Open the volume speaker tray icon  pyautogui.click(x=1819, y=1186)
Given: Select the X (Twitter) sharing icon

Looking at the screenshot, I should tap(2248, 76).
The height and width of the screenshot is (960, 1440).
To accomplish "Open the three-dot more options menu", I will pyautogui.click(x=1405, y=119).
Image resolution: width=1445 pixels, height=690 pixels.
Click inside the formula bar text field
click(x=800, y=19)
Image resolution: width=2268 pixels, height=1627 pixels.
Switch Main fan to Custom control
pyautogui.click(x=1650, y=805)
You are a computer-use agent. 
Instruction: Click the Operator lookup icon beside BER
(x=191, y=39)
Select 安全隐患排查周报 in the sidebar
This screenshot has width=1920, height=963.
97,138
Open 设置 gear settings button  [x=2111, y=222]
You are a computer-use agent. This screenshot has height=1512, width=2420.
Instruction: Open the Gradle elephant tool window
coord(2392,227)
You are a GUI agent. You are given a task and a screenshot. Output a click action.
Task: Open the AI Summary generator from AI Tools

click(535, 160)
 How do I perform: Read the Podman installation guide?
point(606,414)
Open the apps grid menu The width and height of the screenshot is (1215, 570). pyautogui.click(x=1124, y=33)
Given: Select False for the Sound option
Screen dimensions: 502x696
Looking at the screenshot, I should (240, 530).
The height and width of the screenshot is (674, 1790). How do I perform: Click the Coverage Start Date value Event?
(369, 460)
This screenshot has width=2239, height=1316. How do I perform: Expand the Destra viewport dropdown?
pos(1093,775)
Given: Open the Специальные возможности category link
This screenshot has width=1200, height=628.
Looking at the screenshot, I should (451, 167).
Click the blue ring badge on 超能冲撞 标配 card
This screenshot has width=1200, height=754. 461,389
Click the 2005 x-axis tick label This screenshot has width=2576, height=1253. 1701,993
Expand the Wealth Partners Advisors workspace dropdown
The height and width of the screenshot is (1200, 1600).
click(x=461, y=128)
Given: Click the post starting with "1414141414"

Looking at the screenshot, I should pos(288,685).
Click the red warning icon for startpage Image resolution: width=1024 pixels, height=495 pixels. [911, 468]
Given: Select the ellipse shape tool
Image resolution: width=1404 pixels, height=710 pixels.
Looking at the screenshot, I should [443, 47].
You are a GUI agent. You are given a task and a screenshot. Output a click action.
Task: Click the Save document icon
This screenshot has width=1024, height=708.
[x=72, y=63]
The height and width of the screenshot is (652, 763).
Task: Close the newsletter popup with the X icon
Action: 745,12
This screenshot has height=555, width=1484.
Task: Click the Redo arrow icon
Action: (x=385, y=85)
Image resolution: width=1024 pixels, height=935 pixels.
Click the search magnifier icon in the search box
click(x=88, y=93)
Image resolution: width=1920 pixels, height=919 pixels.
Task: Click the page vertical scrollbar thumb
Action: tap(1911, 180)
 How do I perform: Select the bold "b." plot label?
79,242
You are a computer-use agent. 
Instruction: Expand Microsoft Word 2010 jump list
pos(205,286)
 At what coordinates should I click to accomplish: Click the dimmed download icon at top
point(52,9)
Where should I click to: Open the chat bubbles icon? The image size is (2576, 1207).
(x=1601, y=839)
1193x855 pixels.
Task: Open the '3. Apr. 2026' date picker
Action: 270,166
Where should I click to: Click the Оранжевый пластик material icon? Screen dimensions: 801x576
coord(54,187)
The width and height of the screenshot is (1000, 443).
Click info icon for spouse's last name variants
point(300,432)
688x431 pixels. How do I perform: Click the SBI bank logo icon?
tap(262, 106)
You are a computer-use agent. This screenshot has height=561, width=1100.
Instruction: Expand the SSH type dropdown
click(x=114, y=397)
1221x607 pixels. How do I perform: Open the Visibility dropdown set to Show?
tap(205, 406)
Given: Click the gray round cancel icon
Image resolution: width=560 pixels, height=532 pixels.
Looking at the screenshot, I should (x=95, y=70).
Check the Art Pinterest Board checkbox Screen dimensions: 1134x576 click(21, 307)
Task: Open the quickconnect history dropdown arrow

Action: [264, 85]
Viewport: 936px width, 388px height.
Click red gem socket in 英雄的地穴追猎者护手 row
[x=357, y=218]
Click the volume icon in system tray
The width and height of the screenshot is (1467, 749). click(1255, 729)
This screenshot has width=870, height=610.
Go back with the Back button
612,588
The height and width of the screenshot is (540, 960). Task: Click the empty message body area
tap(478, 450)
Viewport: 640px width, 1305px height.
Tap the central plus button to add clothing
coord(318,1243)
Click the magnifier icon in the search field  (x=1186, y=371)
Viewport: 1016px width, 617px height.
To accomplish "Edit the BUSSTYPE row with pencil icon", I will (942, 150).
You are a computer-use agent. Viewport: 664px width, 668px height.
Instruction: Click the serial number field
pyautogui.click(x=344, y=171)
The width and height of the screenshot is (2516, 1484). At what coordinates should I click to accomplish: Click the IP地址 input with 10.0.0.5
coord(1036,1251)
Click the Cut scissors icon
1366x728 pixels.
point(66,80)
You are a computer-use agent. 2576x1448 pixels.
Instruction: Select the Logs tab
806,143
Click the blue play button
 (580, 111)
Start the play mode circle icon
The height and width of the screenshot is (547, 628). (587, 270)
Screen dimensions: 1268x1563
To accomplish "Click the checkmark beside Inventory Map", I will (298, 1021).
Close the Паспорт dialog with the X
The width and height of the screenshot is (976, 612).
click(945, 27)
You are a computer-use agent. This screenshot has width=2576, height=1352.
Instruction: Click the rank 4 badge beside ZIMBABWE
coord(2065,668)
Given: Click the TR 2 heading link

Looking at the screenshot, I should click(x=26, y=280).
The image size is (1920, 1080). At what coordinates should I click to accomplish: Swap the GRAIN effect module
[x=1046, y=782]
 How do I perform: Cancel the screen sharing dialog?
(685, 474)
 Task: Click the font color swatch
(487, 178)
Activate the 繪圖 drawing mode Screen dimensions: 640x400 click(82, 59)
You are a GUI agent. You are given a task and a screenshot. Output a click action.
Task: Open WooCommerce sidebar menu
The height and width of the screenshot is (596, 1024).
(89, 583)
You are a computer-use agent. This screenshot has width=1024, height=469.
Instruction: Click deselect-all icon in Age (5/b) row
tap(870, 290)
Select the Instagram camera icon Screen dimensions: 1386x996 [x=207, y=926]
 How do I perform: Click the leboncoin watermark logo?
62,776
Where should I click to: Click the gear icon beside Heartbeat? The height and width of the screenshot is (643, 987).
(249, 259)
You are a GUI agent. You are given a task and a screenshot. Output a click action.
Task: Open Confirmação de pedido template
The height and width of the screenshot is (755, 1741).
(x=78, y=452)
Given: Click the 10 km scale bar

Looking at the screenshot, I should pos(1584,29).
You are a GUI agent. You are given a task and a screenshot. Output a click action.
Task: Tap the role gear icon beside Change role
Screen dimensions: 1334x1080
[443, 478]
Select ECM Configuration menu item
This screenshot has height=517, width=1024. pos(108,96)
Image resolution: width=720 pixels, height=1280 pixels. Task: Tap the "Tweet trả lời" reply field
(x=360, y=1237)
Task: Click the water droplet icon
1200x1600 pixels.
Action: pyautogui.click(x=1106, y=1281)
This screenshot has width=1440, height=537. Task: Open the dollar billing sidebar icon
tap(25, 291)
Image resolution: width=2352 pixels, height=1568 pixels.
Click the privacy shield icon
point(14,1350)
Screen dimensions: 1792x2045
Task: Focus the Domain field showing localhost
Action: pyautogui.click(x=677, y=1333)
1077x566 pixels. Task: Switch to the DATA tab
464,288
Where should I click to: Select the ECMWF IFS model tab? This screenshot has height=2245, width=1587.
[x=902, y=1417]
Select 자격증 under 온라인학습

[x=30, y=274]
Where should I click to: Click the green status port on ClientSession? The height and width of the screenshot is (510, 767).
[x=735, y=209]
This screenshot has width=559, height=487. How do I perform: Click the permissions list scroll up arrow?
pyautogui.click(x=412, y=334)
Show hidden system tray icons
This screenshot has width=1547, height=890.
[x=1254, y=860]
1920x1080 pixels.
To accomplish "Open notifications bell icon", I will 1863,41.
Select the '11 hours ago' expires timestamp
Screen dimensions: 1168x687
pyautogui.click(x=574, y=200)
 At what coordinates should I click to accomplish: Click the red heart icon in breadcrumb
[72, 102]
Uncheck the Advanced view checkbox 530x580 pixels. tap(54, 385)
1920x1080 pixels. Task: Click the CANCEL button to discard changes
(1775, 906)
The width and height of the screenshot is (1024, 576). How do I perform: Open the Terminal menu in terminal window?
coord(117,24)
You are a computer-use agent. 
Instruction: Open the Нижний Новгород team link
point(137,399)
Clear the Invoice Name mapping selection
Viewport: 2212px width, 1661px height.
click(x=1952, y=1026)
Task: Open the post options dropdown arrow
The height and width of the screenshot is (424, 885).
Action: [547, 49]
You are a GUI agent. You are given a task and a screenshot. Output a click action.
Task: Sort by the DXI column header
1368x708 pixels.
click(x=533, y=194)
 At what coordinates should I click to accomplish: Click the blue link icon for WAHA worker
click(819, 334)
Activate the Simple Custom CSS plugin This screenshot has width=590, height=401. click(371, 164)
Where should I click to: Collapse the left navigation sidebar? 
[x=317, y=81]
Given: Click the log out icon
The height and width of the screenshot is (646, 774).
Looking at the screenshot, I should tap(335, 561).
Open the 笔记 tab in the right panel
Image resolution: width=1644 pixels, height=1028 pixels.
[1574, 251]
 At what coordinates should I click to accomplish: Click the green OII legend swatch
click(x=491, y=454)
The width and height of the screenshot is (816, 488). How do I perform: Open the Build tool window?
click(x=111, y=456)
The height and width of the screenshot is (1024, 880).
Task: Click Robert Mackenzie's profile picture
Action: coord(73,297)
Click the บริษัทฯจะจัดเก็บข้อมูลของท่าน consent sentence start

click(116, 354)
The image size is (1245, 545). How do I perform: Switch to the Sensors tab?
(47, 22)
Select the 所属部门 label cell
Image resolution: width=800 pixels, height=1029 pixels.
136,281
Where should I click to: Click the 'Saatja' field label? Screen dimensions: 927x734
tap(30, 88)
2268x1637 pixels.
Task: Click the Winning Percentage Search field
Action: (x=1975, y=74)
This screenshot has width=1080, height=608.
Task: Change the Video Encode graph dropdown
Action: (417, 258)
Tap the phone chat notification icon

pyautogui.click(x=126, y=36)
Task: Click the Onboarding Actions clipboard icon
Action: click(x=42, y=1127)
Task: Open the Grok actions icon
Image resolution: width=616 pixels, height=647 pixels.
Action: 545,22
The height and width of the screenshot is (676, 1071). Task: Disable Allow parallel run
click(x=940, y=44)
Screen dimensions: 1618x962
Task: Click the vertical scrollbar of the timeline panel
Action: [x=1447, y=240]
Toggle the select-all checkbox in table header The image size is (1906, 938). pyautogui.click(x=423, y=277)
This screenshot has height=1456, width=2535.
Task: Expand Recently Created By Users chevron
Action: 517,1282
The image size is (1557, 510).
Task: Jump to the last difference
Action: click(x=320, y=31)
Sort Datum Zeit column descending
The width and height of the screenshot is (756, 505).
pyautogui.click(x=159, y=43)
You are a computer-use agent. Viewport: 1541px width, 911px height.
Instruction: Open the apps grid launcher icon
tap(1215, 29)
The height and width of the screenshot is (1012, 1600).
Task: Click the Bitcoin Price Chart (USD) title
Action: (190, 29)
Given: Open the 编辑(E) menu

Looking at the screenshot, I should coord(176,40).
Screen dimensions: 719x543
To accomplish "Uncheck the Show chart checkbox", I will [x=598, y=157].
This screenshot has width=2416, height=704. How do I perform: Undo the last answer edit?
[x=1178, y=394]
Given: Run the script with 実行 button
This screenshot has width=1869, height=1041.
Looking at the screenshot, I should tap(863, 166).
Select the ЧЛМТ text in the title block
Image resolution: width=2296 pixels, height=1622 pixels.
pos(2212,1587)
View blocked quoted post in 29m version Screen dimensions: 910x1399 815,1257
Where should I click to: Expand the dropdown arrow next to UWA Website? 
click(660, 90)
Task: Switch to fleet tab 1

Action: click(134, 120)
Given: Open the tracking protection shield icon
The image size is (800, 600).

---

▶ What to do
Starting at the first line of the material and stopping after the line that contains "coord(2392,227)", write those lines out again with "Instruction" changed to "Command" and nothing else altered.

▶ Task response
Open the volume speaker tray icon  pyautogui.click(x=1819, y=1186)
Given: Select the X (Twitter) sharing icon

Looking at the screenshot, I should tap(2248, 76).
The height and width of the screenshot is (960, 1440).
To accomplish "Open the three-dot more options menu", I will pyautogui.click(x=1405, y=119).
Image resolution: width=1445 pixels, height=690 pixels.
Click inside the formula bar text field
click(x=800, y=19)
Image resolution: width=2268 pixels, height=1627 pixels.
Switch Main fan to Custom control
pyautogui.click(x=1650, y=805)
You are a computer-use agent. 
Command: Click the Operator lookup icon beside BER
(x=191, y=39)
Select 安全隐患排查周报 in the sidebar
This screenshot has width=1920, height=963.
97,138
Open 设置 gear settings button  [x=2111, y=222]
You are a computer-use agent. This screenshot has height=1512, width=2420.
Command: Open the Gradle elephant tool window
coord(2392,227)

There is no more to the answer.